A subida em cadeia entre Setembro e Outubro não é preocupante?
Não vejo nesses aumentos uma tendência consolidada, pelo contrário, a tendência de longo prazo é de melhoria clara da situação de desemprego dos jovens, em linha com o que se passa no mercado de trabalho em geral. Mas dito isto, a nossa taxa de desemprego jovem ainda é elevada e é uma preocupação. Os jovens pagam o preço dos custos da entrada no mercado de trabalho, ou seja, não têm ainda currículos muito preenchidos e não têm experiência profissional relevante.

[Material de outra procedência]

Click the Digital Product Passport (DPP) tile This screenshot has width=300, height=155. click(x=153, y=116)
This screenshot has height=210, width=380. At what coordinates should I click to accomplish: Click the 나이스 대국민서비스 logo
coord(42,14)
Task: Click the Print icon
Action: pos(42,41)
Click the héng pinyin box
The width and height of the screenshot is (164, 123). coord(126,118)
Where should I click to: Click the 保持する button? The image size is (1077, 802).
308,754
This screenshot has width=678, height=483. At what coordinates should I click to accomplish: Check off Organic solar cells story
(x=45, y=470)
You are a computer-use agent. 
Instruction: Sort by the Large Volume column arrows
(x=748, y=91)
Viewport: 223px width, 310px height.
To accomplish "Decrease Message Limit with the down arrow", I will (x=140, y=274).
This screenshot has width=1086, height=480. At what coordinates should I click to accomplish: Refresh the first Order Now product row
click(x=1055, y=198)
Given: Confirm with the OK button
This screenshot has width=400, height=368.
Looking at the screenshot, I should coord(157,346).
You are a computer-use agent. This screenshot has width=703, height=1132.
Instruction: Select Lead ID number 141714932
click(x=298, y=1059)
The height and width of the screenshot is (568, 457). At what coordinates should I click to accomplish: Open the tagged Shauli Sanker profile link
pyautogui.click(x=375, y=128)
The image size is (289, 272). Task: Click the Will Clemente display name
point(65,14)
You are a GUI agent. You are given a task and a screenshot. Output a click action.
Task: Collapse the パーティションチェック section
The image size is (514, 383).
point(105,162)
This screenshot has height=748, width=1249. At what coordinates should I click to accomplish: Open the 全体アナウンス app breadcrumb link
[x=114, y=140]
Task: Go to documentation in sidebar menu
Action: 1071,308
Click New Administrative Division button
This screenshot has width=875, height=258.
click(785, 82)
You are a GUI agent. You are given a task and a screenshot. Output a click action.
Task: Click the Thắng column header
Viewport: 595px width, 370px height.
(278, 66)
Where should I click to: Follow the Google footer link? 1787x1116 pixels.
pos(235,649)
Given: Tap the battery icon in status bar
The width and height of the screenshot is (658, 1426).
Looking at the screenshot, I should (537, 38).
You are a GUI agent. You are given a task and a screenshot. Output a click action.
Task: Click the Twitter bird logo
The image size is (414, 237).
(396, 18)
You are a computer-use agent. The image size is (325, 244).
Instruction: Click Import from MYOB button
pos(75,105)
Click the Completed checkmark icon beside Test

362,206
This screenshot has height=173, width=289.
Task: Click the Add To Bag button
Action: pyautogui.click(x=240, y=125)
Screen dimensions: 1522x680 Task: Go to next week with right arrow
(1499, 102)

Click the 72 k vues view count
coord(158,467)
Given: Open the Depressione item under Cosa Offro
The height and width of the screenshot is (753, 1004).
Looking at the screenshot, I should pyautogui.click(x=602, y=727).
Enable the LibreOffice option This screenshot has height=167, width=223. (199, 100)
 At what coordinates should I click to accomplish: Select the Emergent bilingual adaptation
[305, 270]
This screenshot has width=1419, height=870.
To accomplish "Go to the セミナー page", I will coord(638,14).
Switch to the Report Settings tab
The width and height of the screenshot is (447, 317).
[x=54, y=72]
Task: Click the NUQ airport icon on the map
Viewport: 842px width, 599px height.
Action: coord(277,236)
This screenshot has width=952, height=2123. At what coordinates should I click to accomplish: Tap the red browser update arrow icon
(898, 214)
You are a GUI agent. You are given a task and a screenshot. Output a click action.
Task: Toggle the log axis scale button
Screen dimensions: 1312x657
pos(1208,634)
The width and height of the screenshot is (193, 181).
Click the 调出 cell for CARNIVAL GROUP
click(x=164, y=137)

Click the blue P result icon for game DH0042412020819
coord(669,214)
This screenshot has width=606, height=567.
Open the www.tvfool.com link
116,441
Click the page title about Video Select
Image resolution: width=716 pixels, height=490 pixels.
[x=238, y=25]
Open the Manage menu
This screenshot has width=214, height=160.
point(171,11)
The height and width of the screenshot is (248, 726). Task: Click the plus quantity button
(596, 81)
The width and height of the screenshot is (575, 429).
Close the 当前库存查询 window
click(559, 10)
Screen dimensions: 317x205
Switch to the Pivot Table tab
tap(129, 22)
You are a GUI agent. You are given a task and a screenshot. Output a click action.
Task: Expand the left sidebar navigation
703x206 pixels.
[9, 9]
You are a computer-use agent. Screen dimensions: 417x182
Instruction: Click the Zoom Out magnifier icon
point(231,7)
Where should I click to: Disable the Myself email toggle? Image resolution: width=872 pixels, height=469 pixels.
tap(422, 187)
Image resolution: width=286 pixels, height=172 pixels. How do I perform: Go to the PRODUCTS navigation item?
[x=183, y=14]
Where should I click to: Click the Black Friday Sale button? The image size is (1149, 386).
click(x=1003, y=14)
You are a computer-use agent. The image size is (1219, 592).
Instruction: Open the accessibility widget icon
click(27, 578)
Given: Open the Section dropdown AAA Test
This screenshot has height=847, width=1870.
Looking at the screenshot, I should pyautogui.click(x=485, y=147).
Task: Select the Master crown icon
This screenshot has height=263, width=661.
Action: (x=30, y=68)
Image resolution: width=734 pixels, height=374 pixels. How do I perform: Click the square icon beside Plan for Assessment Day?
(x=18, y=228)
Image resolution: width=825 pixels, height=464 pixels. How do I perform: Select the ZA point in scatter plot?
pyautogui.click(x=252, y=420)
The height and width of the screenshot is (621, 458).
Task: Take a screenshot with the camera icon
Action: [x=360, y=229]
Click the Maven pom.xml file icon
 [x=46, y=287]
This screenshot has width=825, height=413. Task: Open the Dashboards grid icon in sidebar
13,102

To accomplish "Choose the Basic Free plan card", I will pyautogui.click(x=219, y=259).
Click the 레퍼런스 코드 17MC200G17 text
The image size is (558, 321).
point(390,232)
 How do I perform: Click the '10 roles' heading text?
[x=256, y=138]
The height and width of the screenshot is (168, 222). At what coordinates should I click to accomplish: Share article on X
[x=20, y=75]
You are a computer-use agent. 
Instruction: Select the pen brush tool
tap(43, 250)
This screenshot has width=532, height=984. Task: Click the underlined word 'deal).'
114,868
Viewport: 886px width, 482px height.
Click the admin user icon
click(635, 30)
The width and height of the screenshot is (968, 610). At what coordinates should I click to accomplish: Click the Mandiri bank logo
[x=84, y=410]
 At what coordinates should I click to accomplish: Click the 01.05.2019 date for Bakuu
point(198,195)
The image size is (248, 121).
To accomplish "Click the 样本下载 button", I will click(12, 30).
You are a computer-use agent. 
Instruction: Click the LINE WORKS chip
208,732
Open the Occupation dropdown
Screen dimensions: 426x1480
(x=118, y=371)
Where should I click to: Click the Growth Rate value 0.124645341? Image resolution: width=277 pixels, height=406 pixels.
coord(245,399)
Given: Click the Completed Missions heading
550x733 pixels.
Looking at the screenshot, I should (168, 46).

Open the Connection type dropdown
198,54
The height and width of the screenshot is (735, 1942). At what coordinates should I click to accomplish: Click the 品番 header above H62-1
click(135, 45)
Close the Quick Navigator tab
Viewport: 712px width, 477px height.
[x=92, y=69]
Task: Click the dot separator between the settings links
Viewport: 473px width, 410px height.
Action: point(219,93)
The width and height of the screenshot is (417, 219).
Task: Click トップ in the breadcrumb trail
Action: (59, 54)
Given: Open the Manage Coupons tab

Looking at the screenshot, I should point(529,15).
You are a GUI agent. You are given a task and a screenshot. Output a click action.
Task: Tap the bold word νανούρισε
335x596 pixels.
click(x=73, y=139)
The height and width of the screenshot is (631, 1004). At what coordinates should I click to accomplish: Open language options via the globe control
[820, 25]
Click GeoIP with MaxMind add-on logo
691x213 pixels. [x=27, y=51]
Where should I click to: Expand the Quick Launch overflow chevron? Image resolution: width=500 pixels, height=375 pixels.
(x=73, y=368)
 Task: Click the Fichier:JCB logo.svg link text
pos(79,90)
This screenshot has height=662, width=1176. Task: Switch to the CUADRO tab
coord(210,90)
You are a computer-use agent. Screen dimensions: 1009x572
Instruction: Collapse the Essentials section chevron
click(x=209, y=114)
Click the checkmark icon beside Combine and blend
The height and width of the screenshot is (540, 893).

Há alguma relação entre o elevado desemprego jovem e a diminuição do número de estágios apoiados pelo Estado?
Pode haver várias causas. Não nos parece que tenha a ver com a questão dos estágios. Onde pode haver alguma diferença - e aí é mais difícil separar os jovens de outros públicos – é nos fluxos entre as categorias de empregados, desempregados e inactivos. Tem havido um movimento geral em direcção ao emprego, mas também há uma redução global dos inactivos desencorajados que voltam a procurar emprego e entram nas estatísticas como desempregados. Não quero com isto desvalorizar o problema, mas parece-nos uma explicação mais plausível.

Um dos entraves identificados pelos empregadores em alguns sectores tem a ver com a desadequação entre a formação dos jovens e as necessidades das empresas. Como é que este problema pode ser “atacado”?
No contexto que atravessamos, de progressiva diminuição do desemprego, e tendo em conta o défice estrutural do nosso país em matéria de qualificações nas gerações mais velhas e num quadro onde a mão-de-obra jovem e altamente qualificada é cada vez mais escassa, há uma expectativa muito real de, no curto prazo, se agravarem as dificuldades de recrutamento das empresas. Por exemplo, no sector industrial, onde o emprego tem um perfil etário mais envelhecido, mais dependente de uma geração de trabalhadores formados nas antigas escolas industriais e que hoje se aproximam da idade da reforma, há um desafio de fundo que passa por garantir que a renovação geracional não leve a um esvaziamento de competências. É por isso que a aposta na formação e capacitação das gerações futuras de profissionais (e também na reconversão das gerações de trabalhadores mais velhos) é tão importante para estes sectores.

Atravessamos um momento decisivo para a formação sectorial, não só do ponto de vista da programação financeira para o pós-2020, mas de um ponto de vista mais estrutural. Precisamos de promover uma reflexão de fundo sobre a eficácia da formação sectorial, sobre o seu potencial de antecipação de necessidades.